* SOURCE EXTRACT
'''

[sheepdog] [PATCH RFC 09/11] sheep: do recovery with dirty object list

Yunkai Zhang yunkai.me at gmail.com
Thu Aug 9 07:47:06 CEST 2012


On Thu, Aug 9, 2012 at 5:14 AM, Yunkai Zhang <yunkai.me at gmail.com> wrote:
> From: Yunkai Zhang <qiushu.zyk at taobao.com>
>
> Now we have prepared all necessary data, let's do the recovery job with
> dirty object list.
>
> 1) If a sheep joined back to the cluster, but there are some objects which have
>    been deleted after this sheep left, such objects stay in its working
>    directory, after recovery start, this sheep will send its object list to
>    other sheeps. So after fetched all object list from cluster, each sheep
>    should screen out these deleted objects list.
> 2) A sheep which have been left and joined back should drop the old version
>    objects and recover the new ones from other sheeps.
> 3) The objects which have been updated should not recovered from a joined
>    back sheep.
>
> In order to search delected and updated object list quickly, I store them in
>    a temporary cache named dirty_object_cache implemented by rbtree, it shares
>    some common base code with objlist_cache.
>
> Signed-off-by: Yunkai Zhang <qiushu.zyk at taobao.com>
> ---
>  sheep/object_list_cache.c | 86 ++++++++++++++++++++++++++++++++++++++++++++++
>  sheep/recovery.c          | 87 +++++++++++++++++++++++++++++++++++++++++++++--
>  sheep/sheep_priv.h        | 16 +++++++++
>  3 files changed, 187 insertions(+), 2 deletions(-)

'''

* LISTED RECORDS
'''

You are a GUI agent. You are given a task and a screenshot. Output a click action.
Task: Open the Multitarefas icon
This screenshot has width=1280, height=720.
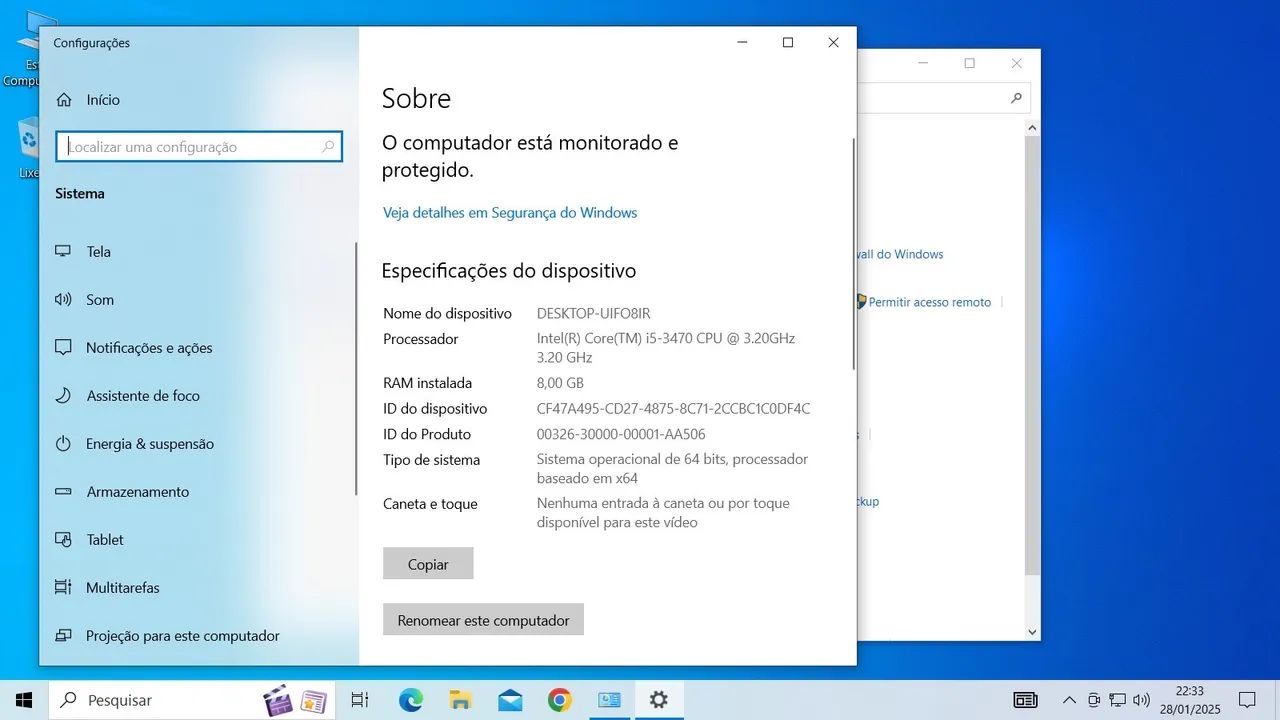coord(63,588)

'''
'''

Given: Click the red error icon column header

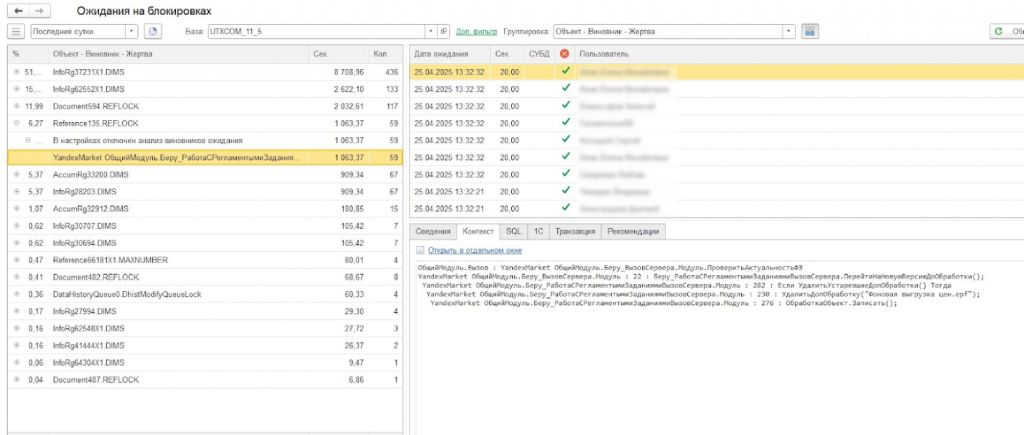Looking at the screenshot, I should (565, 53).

'''

* WRITTEN PROBLEM
Please rewrite the part of the sheepdog patch message that begins with the words "On Thu, Aug" and ends with "dirty object list.", putting "recovery task" in place of "recovery job".

* TASK ANSWER
On Thu, Aug 9, 2012 at 5:14 AM, Yunkai Zhang <yunkai.me at gmail.com> wrote:
> From: Yunkai Zhang <qiushu.zyk at taobao.com>
>
> Now we have prepared all necessary data, let's do the recovery task with
> dirty object list.